何十万ドル、時には100万ドル(1億円!)に達することもあるこのコロナの治療費が、レムデシビルによって回復期間が短縮され安くなるのであれば
ゲスな事を言ってしまえば「それ以下の値段であればお得だよね?(ニッコリ)」という価格設定もできたはずです。

事前予想では4000ドル~5000ドルの薬価でしたが、2,340USDという比較的割安な値段となりました。
これがもし妥当な価格でなければ株価は暴落していたでしょうから、市場としては肯定的に受け入れられているということになります。

感情的には肯定的に受け入れられなかった

ところが米国民からはあまり肯定的に受け入れられておりません。

①感情論

1つの理由は、やはり安価で手に入りやすいステロイド系抗炎症剤「デキサメタゾン」の効果が報告されたりしているのにも関わらず、
治療費から見て相対的に安価でも、絶対的に25万円という効果な値段が受け入れられなかったことにあるでしょう。

こういった緊急時・世界的なパンデミックなんだから無償提供が当然だろ!というような感情論です。
言っていることはわかりますが、それが通ればどの製薬メーカーも薬なんか作らなくなってしまいます。

②効果への疑念

しっかりとした治験で回復期間の短縮が証明されたものの、そもそももともとエボラの薬でたまたまコロナへの効果が確認されただけで
本来のエボラ薬としてはFDAの承認を受けていなかったり、

前述のステロイド系の安価な薬の効果が報告されていることもあって、ギリアド社が利益確保に走っているという見方もあります。

③公的資金の投入

この上院議員の言うことはまぁそうやろな、という感じです。

身も蓋もない言い方をすれば
「米国民の血税を投入したのに、なんで他国と自国の値段が一緒なんだ」
ということでしょう。

これは一番理解できます。

賛否はともあれ、売上予測が出る

こういった有力者のツイートや、否定的な見方の記事が出たためか、結局ギリアドの株価は戻してしまいました。
ただ、感情論はさておいて薬価が決定したことでギリアドの売上がどれくらい増えるのか具体的な数字で出たことになります。

薬価の発表の後
少なくとも米国政府として50万人分のレムデシビルの確保の契約、との報道も出ました。
これは少なくとも1.2億ドルの売上に相当します。
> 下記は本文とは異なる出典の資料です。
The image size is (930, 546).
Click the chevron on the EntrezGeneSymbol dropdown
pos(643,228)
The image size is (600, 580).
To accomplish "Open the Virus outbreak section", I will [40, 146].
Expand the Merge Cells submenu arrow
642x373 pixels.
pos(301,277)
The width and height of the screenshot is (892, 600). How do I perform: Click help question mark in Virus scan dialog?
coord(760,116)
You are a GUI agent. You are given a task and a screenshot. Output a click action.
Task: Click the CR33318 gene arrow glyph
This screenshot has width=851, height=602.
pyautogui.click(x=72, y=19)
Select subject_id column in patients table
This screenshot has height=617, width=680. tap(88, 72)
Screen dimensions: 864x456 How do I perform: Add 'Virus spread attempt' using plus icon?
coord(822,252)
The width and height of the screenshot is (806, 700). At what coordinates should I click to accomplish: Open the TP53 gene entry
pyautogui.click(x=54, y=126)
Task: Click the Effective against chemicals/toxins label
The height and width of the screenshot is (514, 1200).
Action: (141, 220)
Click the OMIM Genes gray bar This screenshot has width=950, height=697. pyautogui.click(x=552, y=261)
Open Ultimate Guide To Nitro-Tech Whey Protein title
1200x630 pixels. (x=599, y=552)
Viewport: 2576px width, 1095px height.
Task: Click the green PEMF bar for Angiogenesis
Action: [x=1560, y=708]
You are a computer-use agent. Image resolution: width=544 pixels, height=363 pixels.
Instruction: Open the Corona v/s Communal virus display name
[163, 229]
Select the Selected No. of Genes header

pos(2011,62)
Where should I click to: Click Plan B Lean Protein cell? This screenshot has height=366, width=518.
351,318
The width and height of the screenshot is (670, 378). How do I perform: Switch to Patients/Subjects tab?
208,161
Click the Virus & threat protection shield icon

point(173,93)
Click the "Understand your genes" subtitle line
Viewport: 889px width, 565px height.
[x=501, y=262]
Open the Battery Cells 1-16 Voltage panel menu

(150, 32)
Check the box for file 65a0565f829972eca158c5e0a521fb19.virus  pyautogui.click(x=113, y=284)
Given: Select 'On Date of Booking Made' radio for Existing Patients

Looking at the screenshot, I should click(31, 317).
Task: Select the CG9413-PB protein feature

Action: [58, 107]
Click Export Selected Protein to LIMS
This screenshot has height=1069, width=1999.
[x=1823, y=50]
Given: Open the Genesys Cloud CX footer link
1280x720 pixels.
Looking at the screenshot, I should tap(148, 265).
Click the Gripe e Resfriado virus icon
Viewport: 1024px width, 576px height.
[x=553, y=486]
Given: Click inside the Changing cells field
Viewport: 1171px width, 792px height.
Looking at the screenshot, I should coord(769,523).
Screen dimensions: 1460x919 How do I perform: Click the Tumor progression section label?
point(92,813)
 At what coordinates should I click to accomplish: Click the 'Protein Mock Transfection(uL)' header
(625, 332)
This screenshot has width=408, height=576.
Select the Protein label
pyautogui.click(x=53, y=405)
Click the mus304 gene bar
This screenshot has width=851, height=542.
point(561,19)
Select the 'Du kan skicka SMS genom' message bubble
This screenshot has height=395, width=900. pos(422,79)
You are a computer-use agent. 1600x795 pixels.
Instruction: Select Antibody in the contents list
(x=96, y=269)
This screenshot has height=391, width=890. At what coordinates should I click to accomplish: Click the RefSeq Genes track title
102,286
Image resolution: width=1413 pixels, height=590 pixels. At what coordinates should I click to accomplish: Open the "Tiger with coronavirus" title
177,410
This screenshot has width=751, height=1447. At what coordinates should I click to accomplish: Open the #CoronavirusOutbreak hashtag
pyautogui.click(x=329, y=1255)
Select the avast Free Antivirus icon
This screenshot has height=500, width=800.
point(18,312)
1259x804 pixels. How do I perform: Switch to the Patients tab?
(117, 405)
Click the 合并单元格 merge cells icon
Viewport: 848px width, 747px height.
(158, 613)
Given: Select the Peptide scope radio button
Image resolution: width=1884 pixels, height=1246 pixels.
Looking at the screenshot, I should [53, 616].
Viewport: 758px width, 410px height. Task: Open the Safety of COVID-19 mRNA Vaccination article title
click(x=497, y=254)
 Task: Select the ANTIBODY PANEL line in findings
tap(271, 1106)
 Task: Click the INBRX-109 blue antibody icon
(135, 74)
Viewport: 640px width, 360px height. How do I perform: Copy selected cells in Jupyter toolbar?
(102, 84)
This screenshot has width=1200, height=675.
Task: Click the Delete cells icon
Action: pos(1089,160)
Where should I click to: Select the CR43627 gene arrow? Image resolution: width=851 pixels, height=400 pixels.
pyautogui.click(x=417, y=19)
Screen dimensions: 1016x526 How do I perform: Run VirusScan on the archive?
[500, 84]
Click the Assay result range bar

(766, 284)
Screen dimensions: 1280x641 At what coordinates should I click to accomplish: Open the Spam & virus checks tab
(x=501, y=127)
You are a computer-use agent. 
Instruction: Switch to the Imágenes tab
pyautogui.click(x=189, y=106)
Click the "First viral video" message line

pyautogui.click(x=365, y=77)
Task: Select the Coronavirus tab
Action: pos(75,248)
米国政府との契約だけでこれです。

またすでにフェーズ1まで進んでいる、静注ではない吸入薬の方も8月には結果がでるとのこと。
正直なところ、もともと大型薬もあり財務もよく、配当性向も高いギリアドに、コロナでさらに売上も付くのであればギリアドは買いだと思います。

もちろん2倍3倍を狙えるものではありませんが、逆もまた然りですので
リスクの少ない株式投資にはぴったりだと思います。

少なくとも、ボーイングを買って一喜一憂するよりはよっぽどまともだと思いますね…

 

※投資は自己責任でお願いします。